Formerly of London, Steve McSwiggan is a resident of the town of Ingersoll, his home for the past 20 years. He came here after marrying his wife Denise, a lifetime Oxford County resident. The couple have two teenaged boys who were born and raised here. “Thanks to my wife’s local roots, our family has been privileged to grow and flourish in Oxford County,” says Steve. “I’ll do whatever it takes to protect my family and my community against the possibility of a mega-landfill spoiling our quality of life.”
Commitment to community was well-entrenched in Steve when he attended Fanshawe College, studying General Arts and Business with a major in marketing. Elected to the student executive council as Vice-President of Entertainment, Steve coordinated the frosh week, pub nights and other events to round out the social side of student life. The experience brought insight into working within a democratic organization, along with the foundations of project-management.
After working for a few years in various industries, Steve accepted an apprenticeship in tool and die, returned to Fanshawe to earn journeyman status and began practicing as a machine tool builder. In time, Steve’s skills also encompassed mechanical engineering, design and process integration.
Destiny intervened and to Steve’s pleasant surprise, Oxford County proved an excellent fit for him. “I started making friends in Woodstock in the late 80s, not knowing I would become a permanent resident or that my professional career would blossom in this community, but as fate would have it, that’s exactly what happened.”

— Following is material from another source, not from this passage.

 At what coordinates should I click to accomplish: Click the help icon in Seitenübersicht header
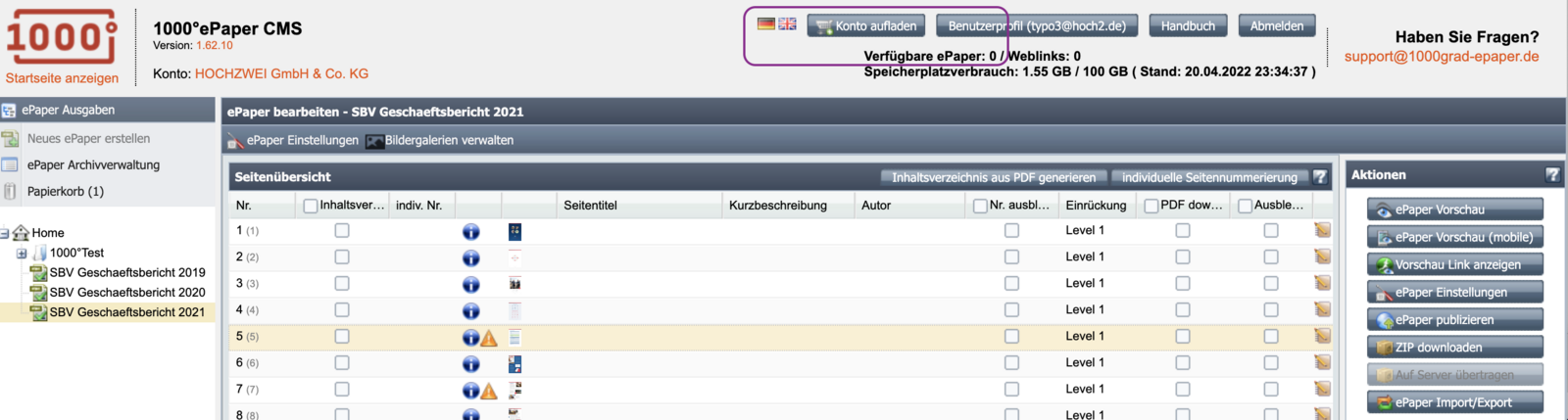click(x=1320, y=177)
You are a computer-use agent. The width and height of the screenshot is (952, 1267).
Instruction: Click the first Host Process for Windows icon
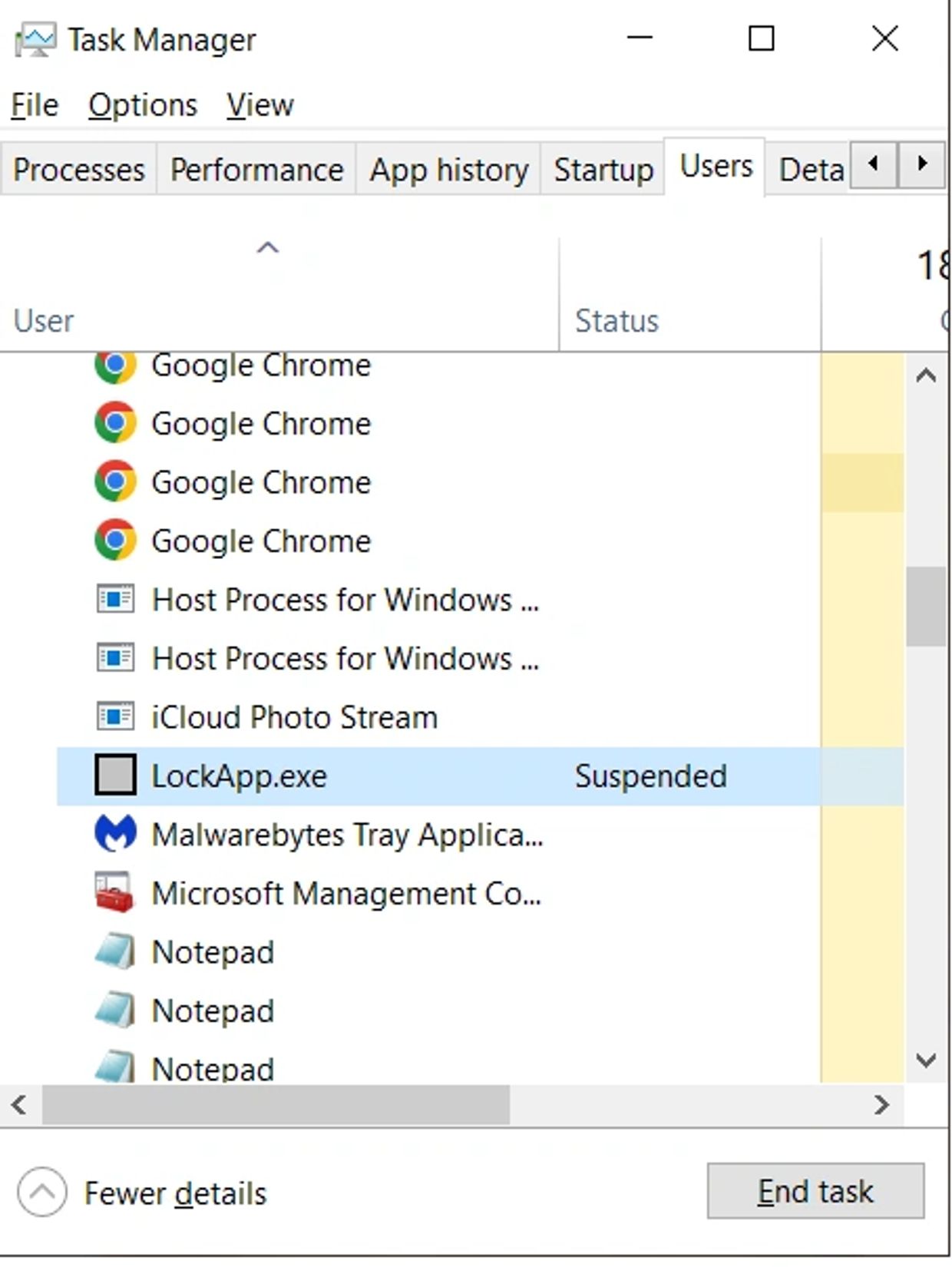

Steve worked as a project coordinator and research and development supervisor with Arcelor Mittal (formally known as Standard Tube) for 17 years, honing his skills in project management and engineering techniques, specializing in assembly process machinery. Offered a position in the engineering department, Steve recalls, “It was there that I really learned the techniques of fostering teamwork and working towards a common goal.”
These techniques were put to good use recreationally. For three years, Steve held elected executive positions for the Fanshawe Yacht Club. He also encouraged teamwork as a baseball and hockey coach in Ingersoll.

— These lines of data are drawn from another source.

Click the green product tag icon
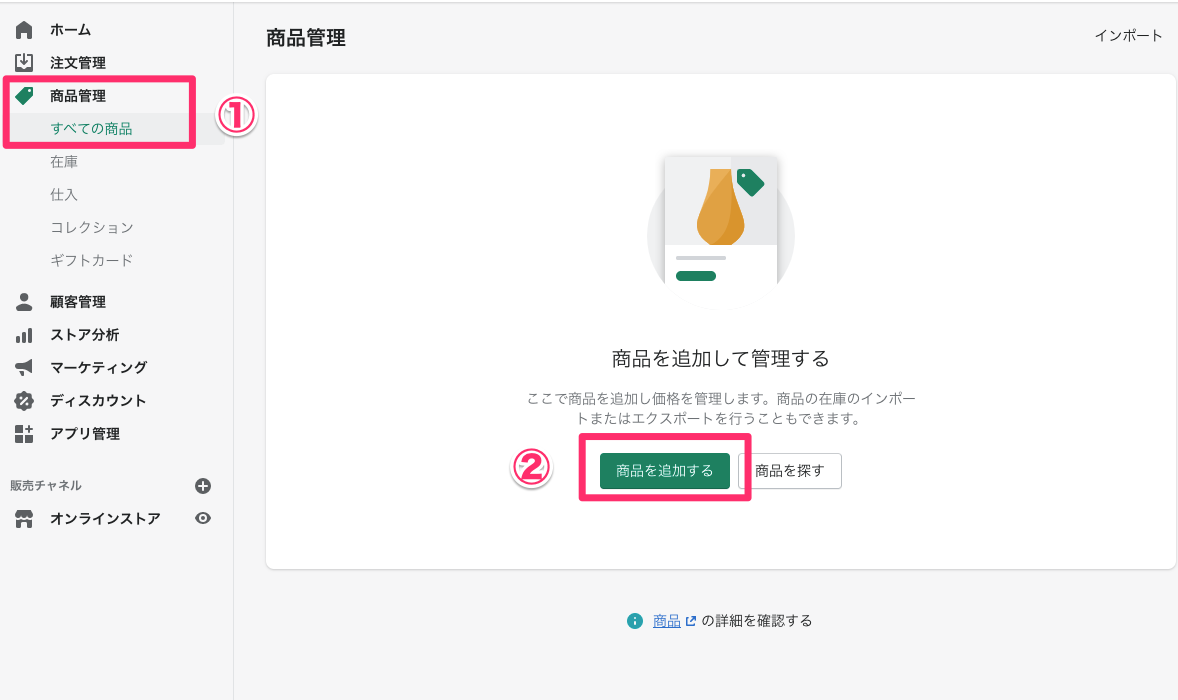1178x700 pixels. 24,96
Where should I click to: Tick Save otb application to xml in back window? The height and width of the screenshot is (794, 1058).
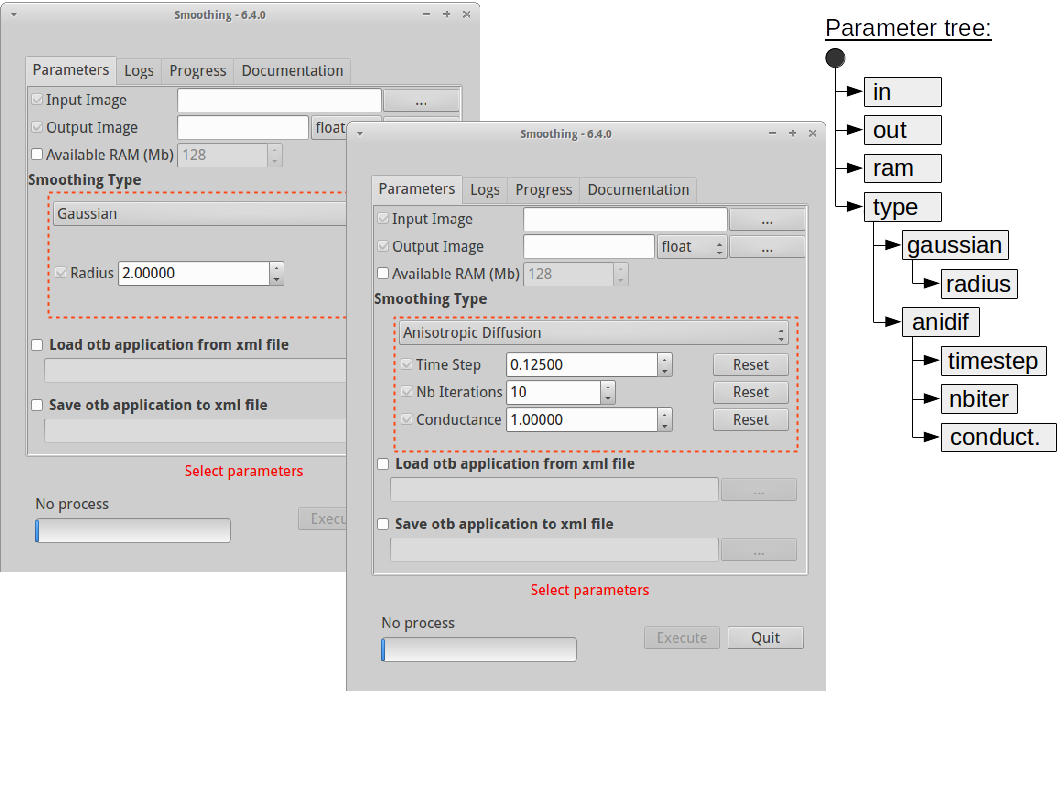tap(37, 405)
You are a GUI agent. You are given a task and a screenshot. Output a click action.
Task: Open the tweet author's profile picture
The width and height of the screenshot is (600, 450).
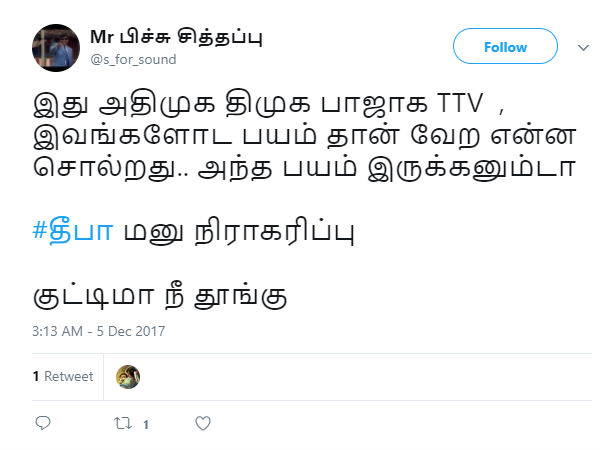[x=56, y=48]
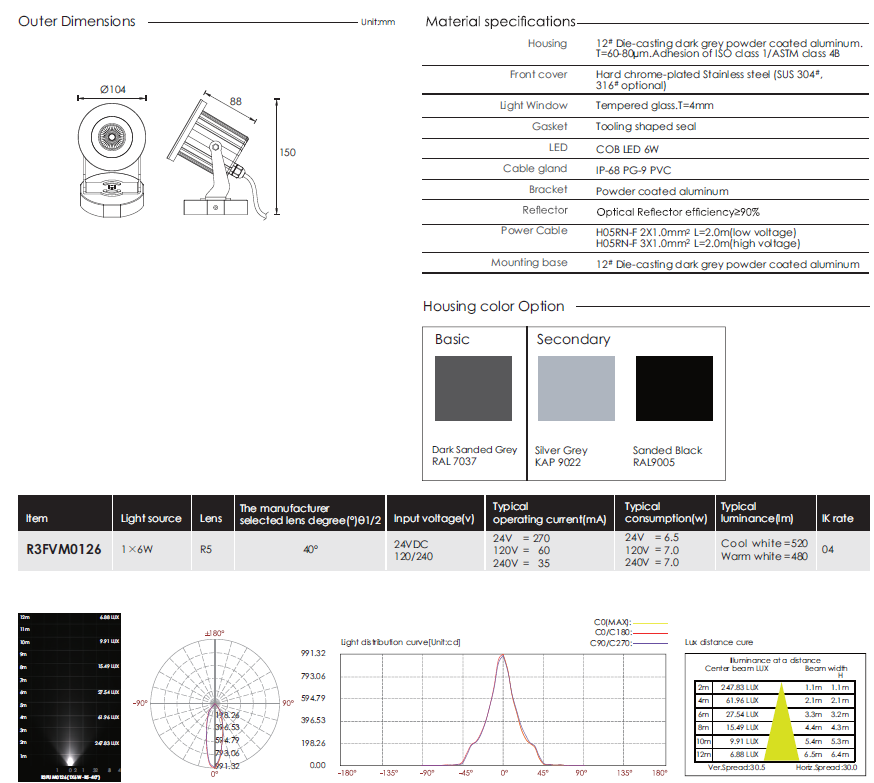The image size is (874, 783).
Task: Click the 150 height dimension label
Action: click(287, 152)
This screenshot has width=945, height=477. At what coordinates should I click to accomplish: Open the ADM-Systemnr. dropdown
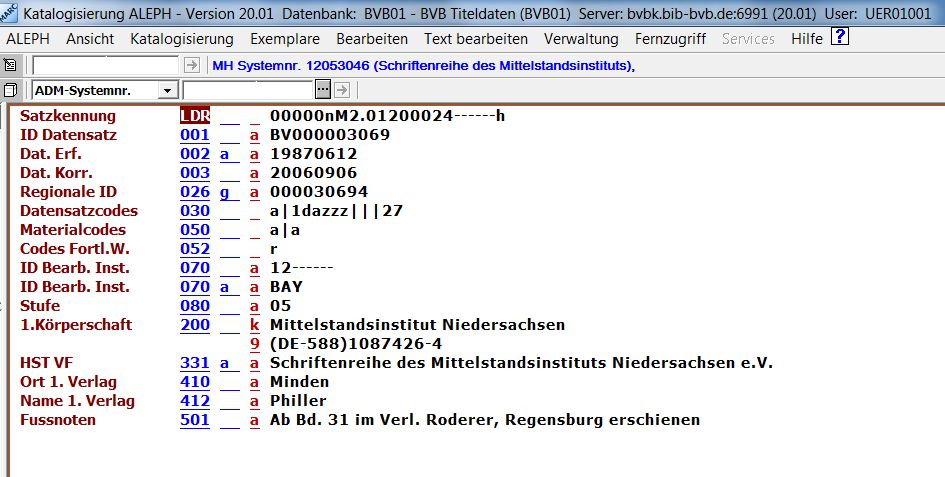pos(166,90)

His passion for fairness and results are clearly evident, especially when the cause is important to the community he lives in.
Steve's determination in opposing the landfill proposal was sparked a few years ago when Toronto purchased land near his hometown of Lambeth. "I was dumbfounded that this large city could purchase a piece of property and build a landfill far removed from its own borders."
He was shocked to learn earlier this year that a private corporation, Walker Industries, was proposing something similar – indeed, even larger - on the border of his adopted hometown of Ingersoll. "My concerns became: How could this happen here? How will this small yet growing, progressing community absorb or survive the negative impacts of such a massive waste disposal site?”
To Steve, Walker Industries’ proposal to build potentially Ontario’s largest landfill here is not a NIMBY [Not in My Backyard] issue. “It is very clearly the wrong idea in the wrong place. We must not be forced into an arrangement that has the potential to crush the growing aspirations and health of this community for generations!"